Tout comme la complémentation alimentaire, le changement de nourriture et la restriction de celle-ci (autrement dit la pratique du jeûne) sont des méthodes qui, si elles peuvent aider à prévenir et contenir le cancer, n’en sont pas pour autant des remèdes absolus. Dans ses livres, le Dr Laurent Schwartz avance que la combinaison d’un régime cétogène et de quelques molécules naturelles peut faire reculer le crabe en oxygénant les mitochondries (centrales énergétiques de la cellule) et en modulant leur acidité. Dans son dernier bouquin, le cancérologue en rupture de ban prétend même que cette « approche révolutionnaire de la médecine » pourrait augurer la fin des maladies ! On cherchera pourtant en vain les références scientifiques justifiant d’allumer pareil espoir, le Dr Schwartz admettant lui-même qu’il s’agit d’un pari personnel et non d’une théorie vérifiée. De plus, des chercheurs belges viennent de découvrir que la cellule cancéreuse ne se goinfre pas seulement de sucre mais aussi de graisse, ce qui sape quelque peu les fondements de la thérapie cétogénique. À la restriction glucidique, il faudrait ajouter un sévère rationnement lipidique pour obtenir des résultats probants. Or si le jeûne complet permet seulement de tenir le cancer en respect, on ne voit pas comment un régime quelconque pourrait suffire à le guérir.

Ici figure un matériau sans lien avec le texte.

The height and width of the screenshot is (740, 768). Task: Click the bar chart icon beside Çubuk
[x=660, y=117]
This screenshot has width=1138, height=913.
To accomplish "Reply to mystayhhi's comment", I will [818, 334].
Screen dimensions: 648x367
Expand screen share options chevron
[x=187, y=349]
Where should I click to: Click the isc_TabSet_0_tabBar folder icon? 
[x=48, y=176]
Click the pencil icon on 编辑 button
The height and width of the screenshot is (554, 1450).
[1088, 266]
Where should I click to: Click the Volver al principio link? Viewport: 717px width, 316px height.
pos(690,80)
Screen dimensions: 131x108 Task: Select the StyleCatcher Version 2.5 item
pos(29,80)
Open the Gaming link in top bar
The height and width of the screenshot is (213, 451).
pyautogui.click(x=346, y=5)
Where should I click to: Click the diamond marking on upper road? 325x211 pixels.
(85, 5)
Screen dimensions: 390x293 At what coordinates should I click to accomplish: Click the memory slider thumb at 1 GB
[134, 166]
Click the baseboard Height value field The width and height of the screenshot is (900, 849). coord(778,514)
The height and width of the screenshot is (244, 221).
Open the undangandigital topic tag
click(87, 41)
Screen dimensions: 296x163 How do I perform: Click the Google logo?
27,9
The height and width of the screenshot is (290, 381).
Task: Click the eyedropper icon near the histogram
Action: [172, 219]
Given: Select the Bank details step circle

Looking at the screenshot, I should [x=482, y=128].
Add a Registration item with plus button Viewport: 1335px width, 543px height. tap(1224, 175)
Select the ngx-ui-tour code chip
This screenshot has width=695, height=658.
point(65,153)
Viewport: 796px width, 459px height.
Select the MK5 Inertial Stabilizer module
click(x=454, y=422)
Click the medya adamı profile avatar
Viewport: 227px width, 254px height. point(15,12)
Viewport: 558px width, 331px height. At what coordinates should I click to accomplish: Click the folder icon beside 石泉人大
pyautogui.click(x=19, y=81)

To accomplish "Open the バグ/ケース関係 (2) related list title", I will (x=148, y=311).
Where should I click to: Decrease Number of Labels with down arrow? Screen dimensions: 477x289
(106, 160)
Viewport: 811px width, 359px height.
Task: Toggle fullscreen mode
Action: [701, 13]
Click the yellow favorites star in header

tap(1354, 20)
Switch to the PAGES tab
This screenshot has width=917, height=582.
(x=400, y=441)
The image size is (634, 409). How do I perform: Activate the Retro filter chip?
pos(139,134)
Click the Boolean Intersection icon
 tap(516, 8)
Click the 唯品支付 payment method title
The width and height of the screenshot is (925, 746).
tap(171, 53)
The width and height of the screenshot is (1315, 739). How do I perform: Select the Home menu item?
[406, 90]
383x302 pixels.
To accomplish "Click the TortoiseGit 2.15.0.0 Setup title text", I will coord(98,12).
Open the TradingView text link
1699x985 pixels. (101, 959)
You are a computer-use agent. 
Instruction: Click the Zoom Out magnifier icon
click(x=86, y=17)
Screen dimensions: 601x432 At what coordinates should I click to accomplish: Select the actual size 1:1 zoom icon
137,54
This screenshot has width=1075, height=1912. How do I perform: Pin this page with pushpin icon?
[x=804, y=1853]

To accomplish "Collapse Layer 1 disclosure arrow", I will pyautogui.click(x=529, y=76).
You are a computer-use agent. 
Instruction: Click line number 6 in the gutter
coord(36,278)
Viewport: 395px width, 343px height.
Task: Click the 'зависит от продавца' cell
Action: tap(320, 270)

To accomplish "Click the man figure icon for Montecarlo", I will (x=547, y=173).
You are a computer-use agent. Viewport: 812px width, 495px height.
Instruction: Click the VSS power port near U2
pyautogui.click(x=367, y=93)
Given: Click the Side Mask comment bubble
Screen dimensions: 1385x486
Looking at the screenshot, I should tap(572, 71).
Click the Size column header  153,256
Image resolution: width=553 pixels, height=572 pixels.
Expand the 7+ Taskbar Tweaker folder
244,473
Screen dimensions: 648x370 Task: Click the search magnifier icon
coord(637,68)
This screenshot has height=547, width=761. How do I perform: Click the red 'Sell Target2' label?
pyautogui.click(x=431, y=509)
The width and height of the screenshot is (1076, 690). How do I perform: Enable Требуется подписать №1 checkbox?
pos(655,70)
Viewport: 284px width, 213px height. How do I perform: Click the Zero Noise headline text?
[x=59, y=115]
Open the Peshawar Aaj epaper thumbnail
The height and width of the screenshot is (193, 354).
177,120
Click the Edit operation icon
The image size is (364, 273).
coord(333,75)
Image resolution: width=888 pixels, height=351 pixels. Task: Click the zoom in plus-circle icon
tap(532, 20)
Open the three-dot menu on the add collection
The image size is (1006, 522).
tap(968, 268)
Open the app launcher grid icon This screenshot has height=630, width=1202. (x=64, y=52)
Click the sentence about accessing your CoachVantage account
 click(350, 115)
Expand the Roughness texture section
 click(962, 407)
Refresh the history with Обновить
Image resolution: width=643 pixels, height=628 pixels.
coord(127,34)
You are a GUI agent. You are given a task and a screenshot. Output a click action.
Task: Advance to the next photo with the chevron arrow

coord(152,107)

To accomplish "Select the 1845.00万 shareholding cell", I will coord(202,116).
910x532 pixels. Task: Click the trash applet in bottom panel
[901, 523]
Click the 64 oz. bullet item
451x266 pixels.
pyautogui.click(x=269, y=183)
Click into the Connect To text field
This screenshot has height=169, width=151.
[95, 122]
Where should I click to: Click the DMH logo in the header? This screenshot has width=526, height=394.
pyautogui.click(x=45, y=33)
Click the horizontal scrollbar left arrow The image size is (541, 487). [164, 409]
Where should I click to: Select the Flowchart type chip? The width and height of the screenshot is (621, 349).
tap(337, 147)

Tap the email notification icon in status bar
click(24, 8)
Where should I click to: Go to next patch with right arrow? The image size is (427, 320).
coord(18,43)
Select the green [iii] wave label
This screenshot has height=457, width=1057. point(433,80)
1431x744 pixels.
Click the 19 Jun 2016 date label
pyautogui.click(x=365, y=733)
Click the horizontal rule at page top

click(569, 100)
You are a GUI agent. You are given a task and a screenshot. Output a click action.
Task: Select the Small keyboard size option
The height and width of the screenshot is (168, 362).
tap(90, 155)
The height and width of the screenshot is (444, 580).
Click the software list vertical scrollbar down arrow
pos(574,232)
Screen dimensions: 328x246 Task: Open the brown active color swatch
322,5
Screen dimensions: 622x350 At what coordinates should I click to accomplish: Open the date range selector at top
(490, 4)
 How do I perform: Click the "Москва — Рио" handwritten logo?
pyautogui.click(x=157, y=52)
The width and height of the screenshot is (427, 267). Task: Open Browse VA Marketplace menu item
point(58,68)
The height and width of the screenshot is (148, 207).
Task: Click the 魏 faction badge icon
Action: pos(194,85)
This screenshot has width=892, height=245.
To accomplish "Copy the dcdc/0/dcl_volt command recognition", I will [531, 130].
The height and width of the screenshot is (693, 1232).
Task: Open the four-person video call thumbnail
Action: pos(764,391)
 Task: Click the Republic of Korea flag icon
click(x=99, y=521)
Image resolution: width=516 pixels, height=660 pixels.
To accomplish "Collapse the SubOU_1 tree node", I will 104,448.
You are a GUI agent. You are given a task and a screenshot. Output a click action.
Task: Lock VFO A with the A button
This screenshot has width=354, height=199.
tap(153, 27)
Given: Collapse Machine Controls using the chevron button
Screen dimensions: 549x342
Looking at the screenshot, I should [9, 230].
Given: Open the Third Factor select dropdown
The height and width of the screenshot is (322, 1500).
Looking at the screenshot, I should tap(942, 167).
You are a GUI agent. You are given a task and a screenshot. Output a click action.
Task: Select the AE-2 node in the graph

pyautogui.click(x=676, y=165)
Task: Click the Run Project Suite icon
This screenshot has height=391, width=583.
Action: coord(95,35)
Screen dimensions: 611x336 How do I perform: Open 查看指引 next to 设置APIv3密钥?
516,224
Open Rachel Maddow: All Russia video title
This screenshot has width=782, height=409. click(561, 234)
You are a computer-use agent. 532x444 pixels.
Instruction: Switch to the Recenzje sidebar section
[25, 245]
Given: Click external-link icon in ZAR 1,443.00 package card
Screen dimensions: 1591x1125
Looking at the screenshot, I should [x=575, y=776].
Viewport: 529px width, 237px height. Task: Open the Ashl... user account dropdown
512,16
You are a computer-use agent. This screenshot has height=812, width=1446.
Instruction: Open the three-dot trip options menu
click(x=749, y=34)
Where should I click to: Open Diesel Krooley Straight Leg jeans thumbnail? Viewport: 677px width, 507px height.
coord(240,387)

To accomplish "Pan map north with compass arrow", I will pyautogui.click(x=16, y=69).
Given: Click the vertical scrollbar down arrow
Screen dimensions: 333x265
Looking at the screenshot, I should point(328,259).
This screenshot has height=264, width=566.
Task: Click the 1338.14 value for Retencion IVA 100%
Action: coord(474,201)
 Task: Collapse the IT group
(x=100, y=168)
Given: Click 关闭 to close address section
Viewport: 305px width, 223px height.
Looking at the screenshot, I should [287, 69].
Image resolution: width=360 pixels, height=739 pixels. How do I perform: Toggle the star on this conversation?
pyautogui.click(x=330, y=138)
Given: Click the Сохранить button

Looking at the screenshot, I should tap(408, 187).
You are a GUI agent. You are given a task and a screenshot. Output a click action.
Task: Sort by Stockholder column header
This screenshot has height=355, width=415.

Ce n’est pas en affamant le corps qu’on va durablement réparer les blessures de l’âme à l’origine des maux tumoraux. 

 

Si elles méritent une place dans la médecine oncologique, la phytothérapie et la nutrithérapie génèrent, à notre avis, un optimisme exagéré. Pour nous, ce sont des impasses qui montreront tôt ou tard leurs limites. Tant que le processus de cancérisation sera envisagé comme un mécanisme insensé et anarchique, toutes les médecines feront chou blanc. Paradoxalement, c’est du côté de l’allopathie conventionnelle que des signaux encourageants se manifestent. Naguère, nous vous avons narré la spectaculaire conversion psychosomatique du Dr David Khayat. À présent, c’est le renommé professeur Jean-Benjamin Stora qui fait son coming out : dans une interview à Medscape (lire page 4), ce médecin psychosomaticien vient de déclarer que, selon lui, « toutes les maladies sont psychosomatiques », à commencer par le cancer du sein dont il a maintes fois constaté dans sa patientèle féminine qu’il succédait à un choc émotionnel. Voilà un propos qui incitera peut-être d’autres médecins « classiques » à se pencher sur les racines psychiques du cancer. Mais à mes yeux, c’est du côté des détracteurs du dépistage que se situe la plus réjouissante disruption médicale. Dans l’interview qu’il nous a accordée,
le Dr Bernard Duperray (lire pages 12 à 14) ne se contente pas de dénoncer l’immense scandale de la mammographie systématique ne diminuant pas la mortalité globale et entraînant surdiagnostics angoissants et surtraitements mutilants. Le radiologue souligne que le naufrage du dépistage remet en cause le paradigme actuel et qu’il met en lumière le phénomène des rémissions spontanées. Comprendre comment des malades guérissent du cancer sans recevoir de traitement et sans rien changer à leurs habitudes de vie, c’est LE défi qu’il identifie comme urgent et primordial. Or la compréhension des guérisons ouvrira immanquablement la porte à celle de la somatisation des conflits existentiels. Telle est la vraie issue que Néosanté continuera de privilégier.